## TASK:
Every line of the records below from the line with "Instruction: Select the" up to and including the line with "Task: Click the 返回顶部 arrow icon" must be reproduced exactly, and no line outside that range.

***** SOURCE MATERIAL

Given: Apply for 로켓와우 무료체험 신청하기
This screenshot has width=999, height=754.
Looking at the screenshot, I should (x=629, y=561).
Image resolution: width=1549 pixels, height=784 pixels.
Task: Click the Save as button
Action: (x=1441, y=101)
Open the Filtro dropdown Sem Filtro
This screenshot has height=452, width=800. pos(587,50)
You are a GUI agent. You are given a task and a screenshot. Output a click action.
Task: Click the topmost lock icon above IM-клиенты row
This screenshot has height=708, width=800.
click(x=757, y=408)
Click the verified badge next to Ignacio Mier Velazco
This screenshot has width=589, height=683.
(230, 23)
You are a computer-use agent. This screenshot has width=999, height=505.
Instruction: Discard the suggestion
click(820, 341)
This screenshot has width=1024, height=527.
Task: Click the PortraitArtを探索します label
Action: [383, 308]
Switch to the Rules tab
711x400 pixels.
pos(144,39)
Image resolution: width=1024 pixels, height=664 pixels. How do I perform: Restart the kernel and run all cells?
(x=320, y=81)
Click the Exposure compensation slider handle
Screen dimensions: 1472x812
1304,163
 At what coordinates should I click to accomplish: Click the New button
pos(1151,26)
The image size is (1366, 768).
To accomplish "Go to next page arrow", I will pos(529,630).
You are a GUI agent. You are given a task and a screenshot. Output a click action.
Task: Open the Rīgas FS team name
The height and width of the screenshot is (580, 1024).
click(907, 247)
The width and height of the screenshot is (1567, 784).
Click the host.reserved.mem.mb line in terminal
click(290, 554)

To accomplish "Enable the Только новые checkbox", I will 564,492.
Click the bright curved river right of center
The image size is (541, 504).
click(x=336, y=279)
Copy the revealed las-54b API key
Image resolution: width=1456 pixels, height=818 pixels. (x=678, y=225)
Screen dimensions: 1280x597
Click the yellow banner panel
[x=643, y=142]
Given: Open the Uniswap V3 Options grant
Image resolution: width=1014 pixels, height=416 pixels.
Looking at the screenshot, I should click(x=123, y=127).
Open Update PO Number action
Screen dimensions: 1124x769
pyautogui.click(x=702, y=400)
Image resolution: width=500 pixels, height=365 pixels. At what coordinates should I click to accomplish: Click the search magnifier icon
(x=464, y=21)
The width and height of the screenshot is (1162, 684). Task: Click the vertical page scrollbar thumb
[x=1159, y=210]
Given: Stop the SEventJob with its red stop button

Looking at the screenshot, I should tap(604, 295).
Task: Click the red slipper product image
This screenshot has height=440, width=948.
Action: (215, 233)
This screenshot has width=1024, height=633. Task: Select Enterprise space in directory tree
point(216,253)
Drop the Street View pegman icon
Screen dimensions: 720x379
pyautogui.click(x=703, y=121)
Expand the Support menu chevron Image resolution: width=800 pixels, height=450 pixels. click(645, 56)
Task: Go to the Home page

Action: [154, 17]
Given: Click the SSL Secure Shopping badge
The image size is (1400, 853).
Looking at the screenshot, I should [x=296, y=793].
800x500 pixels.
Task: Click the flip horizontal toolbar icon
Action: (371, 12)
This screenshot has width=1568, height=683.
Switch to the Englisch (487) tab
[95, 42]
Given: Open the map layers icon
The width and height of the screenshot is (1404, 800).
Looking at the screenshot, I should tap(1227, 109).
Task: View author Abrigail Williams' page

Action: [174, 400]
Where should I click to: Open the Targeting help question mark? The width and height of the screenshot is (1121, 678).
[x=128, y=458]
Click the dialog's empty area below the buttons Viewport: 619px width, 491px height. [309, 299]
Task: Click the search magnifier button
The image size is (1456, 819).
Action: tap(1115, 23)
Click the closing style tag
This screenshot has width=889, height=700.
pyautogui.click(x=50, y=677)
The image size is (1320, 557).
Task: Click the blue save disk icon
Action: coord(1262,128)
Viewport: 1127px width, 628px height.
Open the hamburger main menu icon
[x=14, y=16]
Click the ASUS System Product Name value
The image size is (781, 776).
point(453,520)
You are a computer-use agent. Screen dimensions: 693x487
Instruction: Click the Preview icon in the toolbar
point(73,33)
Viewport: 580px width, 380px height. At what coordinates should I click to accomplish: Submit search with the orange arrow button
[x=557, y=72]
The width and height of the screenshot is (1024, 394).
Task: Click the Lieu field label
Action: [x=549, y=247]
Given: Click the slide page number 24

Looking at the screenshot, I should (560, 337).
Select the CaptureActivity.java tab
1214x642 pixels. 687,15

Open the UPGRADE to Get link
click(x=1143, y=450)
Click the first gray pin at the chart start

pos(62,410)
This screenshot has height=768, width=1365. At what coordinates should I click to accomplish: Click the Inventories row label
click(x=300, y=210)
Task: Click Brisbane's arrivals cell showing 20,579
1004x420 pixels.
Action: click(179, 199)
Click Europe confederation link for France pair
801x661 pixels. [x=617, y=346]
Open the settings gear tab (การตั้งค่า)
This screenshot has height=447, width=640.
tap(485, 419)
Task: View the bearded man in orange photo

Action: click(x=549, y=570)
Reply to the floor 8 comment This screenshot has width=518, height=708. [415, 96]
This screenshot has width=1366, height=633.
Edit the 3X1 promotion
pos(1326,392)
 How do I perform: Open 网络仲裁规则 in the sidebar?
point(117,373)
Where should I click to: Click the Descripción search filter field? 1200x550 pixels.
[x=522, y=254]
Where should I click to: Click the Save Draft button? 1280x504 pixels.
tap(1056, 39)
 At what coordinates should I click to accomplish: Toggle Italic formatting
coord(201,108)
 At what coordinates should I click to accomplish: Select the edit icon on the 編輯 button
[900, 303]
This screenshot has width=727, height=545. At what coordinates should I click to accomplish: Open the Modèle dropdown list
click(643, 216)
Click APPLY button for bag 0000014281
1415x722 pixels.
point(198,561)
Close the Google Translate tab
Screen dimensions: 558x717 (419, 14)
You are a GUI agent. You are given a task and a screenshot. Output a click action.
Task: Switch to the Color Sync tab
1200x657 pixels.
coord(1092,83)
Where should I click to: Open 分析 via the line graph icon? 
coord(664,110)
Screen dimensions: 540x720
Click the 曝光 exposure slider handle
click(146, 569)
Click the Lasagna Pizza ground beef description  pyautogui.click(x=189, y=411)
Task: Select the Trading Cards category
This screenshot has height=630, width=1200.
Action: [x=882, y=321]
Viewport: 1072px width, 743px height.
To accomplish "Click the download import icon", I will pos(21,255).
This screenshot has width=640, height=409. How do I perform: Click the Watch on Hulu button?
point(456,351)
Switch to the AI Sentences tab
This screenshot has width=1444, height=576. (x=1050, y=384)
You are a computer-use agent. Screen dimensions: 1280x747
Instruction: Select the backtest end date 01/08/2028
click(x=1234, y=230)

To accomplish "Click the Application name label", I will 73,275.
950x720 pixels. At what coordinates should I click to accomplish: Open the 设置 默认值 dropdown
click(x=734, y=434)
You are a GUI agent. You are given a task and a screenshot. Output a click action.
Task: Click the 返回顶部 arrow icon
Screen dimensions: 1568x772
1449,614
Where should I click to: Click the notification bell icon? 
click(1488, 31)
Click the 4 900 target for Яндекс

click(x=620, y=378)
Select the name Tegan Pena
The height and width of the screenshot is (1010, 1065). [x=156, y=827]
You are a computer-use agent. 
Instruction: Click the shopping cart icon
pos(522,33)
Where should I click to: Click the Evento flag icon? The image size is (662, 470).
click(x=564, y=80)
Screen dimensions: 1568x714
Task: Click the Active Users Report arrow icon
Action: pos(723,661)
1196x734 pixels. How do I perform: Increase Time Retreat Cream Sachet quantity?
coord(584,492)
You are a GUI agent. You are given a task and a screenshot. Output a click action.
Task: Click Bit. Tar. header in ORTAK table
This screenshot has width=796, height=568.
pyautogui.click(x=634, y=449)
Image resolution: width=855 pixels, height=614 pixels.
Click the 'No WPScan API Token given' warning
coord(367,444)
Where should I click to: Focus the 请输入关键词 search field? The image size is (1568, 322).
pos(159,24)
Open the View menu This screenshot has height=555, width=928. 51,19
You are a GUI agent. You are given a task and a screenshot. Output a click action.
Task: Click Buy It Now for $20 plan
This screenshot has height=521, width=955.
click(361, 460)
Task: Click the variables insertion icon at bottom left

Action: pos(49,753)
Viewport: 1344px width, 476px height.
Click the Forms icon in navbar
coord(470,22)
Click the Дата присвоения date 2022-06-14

**********

## REPLY:
Instruction: Select the backtest end date 01/08/2028
click(x=1234, y=230)

To accomplish "Click the Application name label", I will 73,275.
950x720 pixels. At what coordinates should I click to accomplish: Open the 设置 默认值 dropdown
click(x=734, y=434)
You are a GUI agent. You are given a task and a screenshot. Output a click action.
Task: Click the 返回顶部 arrow icon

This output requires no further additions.